Hard to know when anything, including a pilgrimage, actually begins. That moment when you go hmmm and nod your head with a slight tilt may be the actual start to any journey. In this case it’s the 9:30 train from Barcelona to Pamplona.

It was so easy to take Metro from our hotel to the train station, so easy to find our train and make our way to Pamplona. So easy for me to turn to my son as we exited the station and tell him that I had done all the planning up to this moment and that it was now up to him to find the camino. I was too eager to get started and we didn’t explore the famous narrow streets of Pamplona as much as we should have, because we soon found the first pilgrim’s scallop shell, which images-6pointed us on our way.

*****

We walked until 4:45, stopping to rest in the tiny village of Zariquiegui. The cold water fountain was a welcome sight after a very hot, uphill walk. Wonderful views of snow-capped mountains behind us, fields and many moments of absolute silence all around us. Our first buen camino was called out to us on the outskirts of Pamplona, but we saw only a few other pilgrims along the way.

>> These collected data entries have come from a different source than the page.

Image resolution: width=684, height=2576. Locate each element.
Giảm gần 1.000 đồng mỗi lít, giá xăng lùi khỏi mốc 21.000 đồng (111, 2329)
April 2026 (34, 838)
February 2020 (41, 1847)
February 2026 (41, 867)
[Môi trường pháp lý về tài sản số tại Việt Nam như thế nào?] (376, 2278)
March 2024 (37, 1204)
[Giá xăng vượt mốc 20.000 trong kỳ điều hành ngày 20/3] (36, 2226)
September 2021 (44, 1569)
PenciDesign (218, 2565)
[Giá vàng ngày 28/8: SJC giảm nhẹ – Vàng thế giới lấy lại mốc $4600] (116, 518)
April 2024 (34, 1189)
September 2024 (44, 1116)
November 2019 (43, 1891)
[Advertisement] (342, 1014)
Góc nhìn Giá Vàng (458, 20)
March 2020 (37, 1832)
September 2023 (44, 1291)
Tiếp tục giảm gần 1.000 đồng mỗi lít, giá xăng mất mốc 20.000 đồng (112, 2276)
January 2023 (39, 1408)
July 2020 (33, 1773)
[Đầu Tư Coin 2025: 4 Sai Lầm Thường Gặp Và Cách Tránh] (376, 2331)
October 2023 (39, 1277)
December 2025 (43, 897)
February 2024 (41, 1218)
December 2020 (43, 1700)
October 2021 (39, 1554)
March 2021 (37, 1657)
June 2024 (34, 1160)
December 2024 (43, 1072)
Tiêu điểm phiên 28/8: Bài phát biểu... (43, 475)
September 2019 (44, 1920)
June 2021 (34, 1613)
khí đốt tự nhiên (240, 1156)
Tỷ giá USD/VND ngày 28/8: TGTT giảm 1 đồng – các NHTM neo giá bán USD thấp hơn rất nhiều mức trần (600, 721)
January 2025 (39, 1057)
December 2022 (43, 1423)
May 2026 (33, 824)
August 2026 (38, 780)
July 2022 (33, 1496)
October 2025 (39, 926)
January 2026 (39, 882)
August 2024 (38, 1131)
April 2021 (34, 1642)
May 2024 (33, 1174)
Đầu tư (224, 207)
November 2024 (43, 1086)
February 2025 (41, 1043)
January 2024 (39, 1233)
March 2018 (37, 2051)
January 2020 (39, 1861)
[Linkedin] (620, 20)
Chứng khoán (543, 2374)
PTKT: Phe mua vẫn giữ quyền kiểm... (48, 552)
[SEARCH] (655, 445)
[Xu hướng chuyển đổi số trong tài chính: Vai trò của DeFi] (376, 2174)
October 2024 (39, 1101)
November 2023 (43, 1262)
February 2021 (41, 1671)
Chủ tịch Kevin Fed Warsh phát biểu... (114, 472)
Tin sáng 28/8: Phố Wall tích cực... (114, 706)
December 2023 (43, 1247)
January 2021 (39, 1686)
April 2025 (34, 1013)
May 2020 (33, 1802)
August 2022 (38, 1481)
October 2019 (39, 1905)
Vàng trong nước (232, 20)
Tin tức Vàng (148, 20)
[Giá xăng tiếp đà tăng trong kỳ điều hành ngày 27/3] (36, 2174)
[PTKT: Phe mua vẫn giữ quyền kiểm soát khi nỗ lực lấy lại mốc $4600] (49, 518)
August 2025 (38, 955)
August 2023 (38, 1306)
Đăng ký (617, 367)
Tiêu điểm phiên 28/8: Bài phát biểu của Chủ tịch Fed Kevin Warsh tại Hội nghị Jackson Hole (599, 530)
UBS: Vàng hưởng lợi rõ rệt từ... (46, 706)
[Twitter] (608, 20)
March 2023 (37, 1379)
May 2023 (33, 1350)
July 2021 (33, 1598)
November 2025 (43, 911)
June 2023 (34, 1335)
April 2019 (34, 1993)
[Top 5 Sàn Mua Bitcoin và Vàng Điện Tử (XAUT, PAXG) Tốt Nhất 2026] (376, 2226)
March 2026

Not much hope of having a place to stay in Zariquiegui, so it seemed to us, but we met an older French-speaking couple who were on their 54th day of walking!  They said there was indeed an albergue just up the street, which had a room and we decided to stay. A quiet hour of reading, and smells of dinner in preparation.

Six courses! Soup, which tasted much better than the dishwater it resembled, beans, tomato and lettuce salad, fish stew, pork (we think…), flan and ice cream for dessert.  All ten of us at the communal table were pleasantly surprised.

Moments of absolute silence and dinner with strangers who feel like friends. These seem like reasons enough to have come here.